There should be 30 "base" compounds returned from each search. This may result in multiple results (e.g. a/b) as sometimes the compound specification from the CASP organizers are missing details about which direction hydrogens should be put on, for example. (The a/b/… are enumerating the possibilities.) The results should be by similarity (the results are not a pre-specified list - it's a similarity search across the full pool of structures), so there's likely some overlap of compounds, particularly near the lower ends of the similarity scale.

Should we try to make all 24 cysteines end with nonzero disulfide subscores?

You can take a look at the parent structures in the PDB to see about the crystalized disulfide bonding patterns. There are indeed inter-domain disulfides (e.g. 386) and there are some free cysteines (e.g. 486), and some of the actual disulfides might not be bonded properly properly (e.g. those in the 31-66 range). But I wouldn't necessarily concern myself too much with the modeling of the disulfides – it's the location and binding of the ligand we're primarily interested in.

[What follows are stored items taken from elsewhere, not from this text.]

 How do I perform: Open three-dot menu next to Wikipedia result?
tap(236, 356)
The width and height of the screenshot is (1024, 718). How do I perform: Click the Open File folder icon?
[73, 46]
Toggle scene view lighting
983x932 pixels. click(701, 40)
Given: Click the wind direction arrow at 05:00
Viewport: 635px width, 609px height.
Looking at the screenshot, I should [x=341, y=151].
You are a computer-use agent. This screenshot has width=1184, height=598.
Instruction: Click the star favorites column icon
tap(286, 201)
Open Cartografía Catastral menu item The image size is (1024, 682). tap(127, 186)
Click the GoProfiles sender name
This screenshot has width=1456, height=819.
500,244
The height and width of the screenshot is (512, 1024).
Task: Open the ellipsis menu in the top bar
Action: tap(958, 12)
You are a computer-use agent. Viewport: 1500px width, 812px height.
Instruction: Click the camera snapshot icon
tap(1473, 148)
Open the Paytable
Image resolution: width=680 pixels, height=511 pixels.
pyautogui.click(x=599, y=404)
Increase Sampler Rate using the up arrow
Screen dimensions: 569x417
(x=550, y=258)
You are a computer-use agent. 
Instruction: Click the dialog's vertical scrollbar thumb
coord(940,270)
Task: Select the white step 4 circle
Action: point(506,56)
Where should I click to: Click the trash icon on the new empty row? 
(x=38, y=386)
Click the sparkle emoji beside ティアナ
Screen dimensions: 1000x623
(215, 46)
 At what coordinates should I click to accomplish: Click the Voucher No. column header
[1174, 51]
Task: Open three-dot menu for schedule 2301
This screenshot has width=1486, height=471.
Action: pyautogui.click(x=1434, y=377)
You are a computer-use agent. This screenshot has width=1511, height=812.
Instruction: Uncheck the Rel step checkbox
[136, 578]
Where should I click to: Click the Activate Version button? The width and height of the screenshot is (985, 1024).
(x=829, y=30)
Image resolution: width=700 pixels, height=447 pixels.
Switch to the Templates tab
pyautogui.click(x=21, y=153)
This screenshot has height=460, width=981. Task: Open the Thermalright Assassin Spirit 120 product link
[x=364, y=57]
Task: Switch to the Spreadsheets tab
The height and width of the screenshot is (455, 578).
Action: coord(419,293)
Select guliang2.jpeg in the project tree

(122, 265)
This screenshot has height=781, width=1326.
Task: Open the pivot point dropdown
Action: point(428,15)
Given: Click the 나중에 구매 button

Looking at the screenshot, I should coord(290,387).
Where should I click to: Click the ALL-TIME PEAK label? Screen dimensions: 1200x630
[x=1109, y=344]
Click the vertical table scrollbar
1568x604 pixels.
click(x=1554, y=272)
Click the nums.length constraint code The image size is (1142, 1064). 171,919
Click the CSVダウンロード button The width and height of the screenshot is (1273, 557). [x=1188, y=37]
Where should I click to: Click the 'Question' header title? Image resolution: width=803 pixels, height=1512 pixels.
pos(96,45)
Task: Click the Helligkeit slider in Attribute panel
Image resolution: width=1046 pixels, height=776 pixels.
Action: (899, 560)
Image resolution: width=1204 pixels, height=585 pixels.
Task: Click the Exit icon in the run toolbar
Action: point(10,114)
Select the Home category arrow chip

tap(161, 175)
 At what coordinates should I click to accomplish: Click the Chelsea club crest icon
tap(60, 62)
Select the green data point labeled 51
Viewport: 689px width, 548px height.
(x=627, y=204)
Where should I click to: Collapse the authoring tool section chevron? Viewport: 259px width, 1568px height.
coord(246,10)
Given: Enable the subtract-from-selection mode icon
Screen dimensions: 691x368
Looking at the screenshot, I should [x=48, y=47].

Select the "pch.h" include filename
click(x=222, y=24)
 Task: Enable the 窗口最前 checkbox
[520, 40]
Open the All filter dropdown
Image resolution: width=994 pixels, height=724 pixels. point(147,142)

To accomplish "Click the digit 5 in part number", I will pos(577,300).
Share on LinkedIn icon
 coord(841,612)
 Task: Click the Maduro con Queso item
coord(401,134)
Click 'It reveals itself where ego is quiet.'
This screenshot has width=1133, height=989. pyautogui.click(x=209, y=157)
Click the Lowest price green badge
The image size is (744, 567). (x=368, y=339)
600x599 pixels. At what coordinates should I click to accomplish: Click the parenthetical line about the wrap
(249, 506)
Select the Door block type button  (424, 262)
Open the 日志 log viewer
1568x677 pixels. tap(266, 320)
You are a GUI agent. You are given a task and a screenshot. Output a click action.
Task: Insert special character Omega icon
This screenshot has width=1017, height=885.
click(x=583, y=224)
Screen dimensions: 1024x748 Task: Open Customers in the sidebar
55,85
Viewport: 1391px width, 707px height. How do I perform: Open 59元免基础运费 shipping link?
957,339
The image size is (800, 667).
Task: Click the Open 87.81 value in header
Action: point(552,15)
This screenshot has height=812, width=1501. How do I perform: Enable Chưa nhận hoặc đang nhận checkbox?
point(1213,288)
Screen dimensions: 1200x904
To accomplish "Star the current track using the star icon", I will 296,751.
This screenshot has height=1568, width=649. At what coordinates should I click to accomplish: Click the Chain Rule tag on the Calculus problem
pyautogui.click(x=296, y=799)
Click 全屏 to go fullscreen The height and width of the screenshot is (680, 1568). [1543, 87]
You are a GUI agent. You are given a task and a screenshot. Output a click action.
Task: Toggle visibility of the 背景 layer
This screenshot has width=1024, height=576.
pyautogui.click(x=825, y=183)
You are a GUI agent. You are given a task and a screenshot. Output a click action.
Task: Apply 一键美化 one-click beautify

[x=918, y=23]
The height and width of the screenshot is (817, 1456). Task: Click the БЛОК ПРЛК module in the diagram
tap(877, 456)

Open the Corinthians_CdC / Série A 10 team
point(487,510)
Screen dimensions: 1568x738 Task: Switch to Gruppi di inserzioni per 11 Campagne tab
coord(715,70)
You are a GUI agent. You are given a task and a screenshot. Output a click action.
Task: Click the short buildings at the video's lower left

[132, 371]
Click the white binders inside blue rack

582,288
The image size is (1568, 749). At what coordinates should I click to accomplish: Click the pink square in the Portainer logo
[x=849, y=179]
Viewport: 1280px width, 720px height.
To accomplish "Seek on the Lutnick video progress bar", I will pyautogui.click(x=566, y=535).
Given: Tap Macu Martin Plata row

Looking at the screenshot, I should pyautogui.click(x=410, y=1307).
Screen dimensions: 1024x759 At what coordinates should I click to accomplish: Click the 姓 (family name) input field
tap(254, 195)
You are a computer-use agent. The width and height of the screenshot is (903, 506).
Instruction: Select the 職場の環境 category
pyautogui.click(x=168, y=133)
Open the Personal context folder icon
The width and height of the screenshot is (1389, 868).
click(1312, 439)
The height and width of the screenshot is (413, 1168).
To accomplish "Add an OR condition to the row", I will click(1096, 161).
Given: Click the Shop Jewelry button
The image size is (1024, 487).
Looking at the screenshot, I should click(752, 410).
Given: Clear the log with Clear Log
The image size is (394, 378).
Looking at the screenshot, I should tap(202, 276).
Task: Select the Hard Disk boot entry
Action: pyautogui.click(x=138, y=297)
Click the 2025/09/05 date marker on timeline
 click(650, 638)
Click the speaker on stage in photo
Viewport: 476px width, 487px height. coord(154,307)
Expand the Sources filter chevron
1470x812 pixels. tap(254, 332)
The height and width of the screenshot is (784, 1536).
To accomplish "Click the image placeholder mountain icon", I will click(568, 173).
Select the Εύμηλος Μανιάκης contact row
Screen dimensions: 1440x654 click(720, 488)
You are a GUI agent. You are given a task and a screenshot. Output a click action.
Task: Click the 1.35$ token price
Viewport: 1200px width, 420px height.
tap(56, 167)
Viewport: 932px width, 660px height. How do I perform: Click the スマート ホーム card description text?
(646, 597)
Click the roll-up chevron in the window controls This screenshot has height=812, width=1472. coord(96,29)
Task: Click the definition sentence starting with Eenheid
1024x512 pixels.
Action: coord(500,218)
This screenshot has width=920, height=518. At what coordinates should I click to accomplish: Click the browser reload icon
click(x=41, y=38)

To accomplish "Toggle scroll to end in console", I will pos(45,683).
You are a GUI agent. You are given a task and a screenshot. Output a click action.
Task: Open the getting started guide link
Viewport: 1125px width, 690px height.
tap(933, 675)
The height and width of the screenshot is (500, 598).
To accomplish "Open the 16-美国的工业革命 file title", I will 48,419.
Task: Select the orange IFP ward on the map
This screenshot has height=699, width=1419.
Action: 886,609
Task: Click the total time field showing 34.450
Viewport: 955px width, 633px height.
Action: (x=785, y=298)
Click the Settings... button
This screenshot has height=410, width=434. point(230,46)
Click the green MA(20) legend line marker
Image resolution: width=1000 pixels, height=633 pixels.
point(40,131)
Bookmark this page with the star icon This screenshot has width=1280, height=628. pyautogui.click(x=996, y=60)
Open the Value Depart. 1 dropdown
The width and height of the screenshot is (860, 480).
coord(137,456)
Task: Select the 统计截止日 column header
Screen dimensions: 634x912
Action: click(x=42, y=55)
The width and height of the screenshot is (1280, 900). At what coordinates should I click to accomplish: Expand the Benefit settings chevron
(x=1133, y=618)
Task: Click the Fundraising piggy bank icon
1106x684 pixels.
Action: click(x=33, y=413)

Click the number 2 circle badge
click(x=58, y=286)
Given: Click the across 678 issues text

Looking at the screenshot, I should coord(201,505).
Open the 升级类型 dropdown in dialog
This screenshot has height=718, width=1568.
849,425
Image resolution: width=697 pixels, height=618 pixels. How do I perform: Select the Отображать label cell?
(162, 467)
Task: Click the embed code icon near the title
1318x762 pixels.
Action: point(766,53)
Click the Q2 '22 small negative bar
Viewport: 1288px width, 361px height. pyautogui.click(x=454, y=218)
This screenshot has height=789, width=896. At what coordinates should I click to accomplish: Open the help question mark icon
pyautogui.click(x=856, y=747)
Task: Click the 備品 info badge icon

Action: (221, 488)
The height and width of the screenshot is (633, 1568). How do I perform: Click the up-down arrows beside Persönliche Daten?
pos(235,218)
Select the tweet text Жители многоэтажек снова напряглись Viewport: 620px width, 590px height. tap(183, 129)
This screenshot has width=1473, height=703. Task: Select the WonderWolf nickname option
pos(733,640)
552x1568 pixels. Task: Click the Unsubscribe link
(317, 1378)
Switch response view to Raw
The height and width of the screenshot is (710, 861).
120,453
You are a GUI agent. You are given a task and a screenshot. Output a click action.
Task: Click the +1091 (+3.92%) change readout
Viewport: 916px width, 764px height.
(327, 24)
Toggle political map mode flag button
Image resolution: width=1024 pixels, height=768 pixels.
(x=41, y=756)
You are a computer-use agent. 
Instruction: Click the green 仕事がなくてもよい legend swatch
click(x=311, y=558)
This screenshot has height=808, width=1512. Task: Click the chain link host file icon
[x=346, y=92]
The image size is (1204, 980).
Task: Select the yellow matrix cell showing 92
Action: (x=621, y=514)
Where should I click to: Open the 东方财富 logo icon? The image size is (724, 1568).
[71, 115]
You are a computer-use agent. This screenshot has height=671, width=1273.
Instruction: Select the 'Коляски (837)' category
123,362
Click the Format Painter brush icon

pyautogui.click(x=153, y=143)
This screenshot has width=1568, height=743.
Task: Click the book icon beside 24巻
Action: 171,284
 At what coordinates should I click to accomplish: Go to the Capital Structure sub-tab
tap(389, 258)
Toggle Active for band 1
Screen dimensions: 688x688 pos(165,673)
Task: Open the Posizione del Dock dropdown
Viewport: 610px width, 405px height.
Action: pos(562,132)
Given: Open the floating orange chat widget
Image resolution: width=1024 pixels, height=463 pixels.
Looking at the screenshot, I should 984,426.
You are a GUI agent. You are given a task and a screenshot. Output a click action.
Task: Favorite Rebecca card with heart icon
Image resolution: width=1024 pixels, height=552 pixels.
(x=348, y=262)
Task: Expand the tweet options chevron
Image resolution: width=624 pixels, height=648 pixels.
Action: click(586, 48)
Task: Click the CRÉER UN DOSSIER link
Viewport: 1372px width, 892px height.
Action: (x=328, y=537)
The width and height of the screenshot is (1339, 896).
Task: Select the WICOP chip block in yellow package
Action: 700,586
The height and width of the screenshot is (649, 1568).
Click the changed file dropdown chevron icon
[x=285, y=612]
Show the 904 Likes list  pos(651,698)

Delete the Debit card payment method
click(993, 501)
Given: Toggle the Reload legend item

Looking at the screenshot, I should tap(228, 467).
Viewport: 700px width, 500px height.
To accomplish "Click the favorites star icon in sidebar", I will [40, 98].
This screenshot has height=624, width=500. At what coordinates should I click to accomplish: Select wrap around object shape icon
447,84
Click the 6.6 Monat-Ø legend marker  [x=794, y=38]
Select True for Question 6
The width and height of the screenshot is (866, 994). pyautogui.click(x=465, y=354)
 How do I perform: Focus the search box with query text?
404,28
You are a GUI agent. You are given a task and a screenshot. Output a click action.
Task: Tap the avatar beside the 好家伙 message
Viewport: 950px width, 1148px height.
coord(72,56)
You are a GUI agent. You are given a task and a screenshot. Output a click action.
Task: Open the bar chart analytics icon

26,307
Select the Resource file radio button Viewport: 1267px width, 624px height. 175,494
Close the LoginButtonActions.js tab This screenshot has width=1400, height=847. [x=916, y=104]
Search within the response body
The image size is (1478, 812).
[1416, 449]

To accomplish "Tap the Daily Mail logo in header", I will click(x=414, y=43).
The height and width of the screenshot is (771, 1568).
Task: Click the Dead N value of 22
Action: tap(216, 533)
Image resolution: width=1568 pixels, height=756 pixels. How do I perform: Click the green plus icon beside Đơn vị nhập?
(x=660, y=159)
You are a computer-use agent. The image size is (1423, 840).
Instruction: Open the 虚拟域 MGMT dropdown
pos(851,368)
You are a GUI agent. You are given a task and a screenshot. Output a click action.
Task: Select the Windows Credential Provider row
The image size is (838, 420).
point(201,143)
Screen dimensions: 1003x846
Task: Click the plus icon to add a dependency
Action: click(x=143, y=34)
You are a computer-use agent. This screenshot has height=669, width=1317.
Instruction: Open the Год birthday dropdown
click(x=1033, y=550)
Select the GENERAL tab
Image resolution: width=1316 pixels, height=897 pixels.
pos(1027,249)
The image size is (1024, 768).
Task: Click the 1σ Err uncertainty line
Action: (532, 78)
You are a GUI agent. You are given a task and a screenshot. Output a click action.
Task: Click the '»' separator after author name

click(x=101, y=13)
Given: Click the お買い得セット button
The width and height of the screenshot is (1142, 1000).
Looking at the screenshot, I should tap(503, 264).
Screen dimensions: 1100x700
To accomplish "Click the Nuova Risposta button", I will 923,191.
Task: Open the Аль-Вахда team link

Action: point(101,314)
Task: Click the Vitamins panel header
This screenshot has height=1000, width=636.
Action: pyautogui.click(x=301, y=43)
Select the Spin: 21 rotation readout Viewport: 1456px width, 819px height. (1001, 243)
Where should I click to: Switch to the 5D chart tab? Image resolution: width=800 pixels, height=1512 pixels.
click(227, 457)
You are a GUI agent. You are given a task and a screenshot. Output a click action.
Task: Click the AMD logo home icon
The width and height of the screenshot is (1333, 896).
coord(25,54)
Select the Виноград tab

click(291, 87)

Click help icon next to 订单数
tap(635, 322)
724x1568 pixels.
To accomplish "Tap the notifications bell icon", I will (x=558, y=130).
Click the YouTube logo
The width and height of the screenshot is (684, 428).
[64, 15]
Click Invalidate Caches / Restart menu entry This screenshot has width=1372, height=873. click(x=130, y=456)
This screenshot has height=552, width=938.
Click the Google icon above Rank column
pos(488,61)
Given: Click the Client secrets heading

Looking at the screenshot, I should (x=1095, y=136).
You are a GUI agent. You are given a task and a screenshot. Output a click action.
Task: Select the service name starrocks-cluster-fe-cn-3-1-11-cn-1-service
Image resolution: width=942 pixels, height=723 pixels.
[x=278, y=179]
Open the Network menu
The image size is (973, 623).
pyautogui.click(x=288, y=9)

Compound L3101 doesn't get the 4000 point compound library bonus.

Unfortunately, this doesn't seem fixable without a client update. The technical issue is that L3101 has some substructures (the nitrogen containing ring structures) which are technically chiral, but whose handedness can be ignored in certain situations. There's apparently a mismatch in how we're looking up the structure versus how we're storing the list of known compound library compounds. There theoretically shouldn't be, but for some unknown reason there is.

rmoretti Staff Lv 1

The puzzle has been updated to remove L3101 from the Ligand Queue and replace it with L3193 instead. The L3101 ligand should still show up in the compound library results, but hopefully not being in the Ligand Queue will make it less of an annoyance.

You may need to restart your client to get the updated puzzle definitions. – Note that the old definitions should work perfectly fine, so there's not necessarily a need to.

BootsMcGraw Lv 1

Is anyone else as disappointed as me that FoldIt has degraded from "designing for science" down to "3-D Tetris"?

When is the sunset for FoldIt? Can't be far off.

rosie4loop Lv 1

From the blog

The goal for the CASP competition is to predict how the small molecule binds to the protein target. CASP participants will get the protein target and the list of small molecules, and will be asked to submit the structure of each ligand bound to the protein.

To be fair At least it's the current CASP competition objectives, its not design but binding instead. Like protein folding competition in the past, its folding not design.

From the science point of view, having a tool allowing accurate prediction of how ligand binds a protein is useful for drug design.

I do want to see design puzzles back though. Even if it's just design sandbox with properties filter for teaching pharma basics.

rmoretti Staff Lv 1

Figuring out how a compound binds to the protein is a very important part of small molecule design. You can design a molecule which would be a fabulous binder, but if you can't put it into the protein properly, then there's no way to know if it actually does bind. Additionally, if a compound is in the protein incorrectly, your attempts to make it better ("oh, I could make a hydrogen bond here and fill a pocket with a ring there") are not necessarily going to be useful, as the parts of the protein it is actually interacting with aren't the parts you think its interacting with.

CASP is giving us a great way to test the available Foldit tools to see how well this part of the design process works. It isolates just this portion of the design process, and the results will give us feedback on how well the current set of tools are working. If Foldit does well, we know that it's other portions of the design process we should focus efforts on. If we don't do so well, we can dig though the results to figure out where the Foldit tools fall short, and what might be the best way of addressing the issue. (We've already gotten good feedback from players about what you're looking for in this sort of task, and we thank you for that.)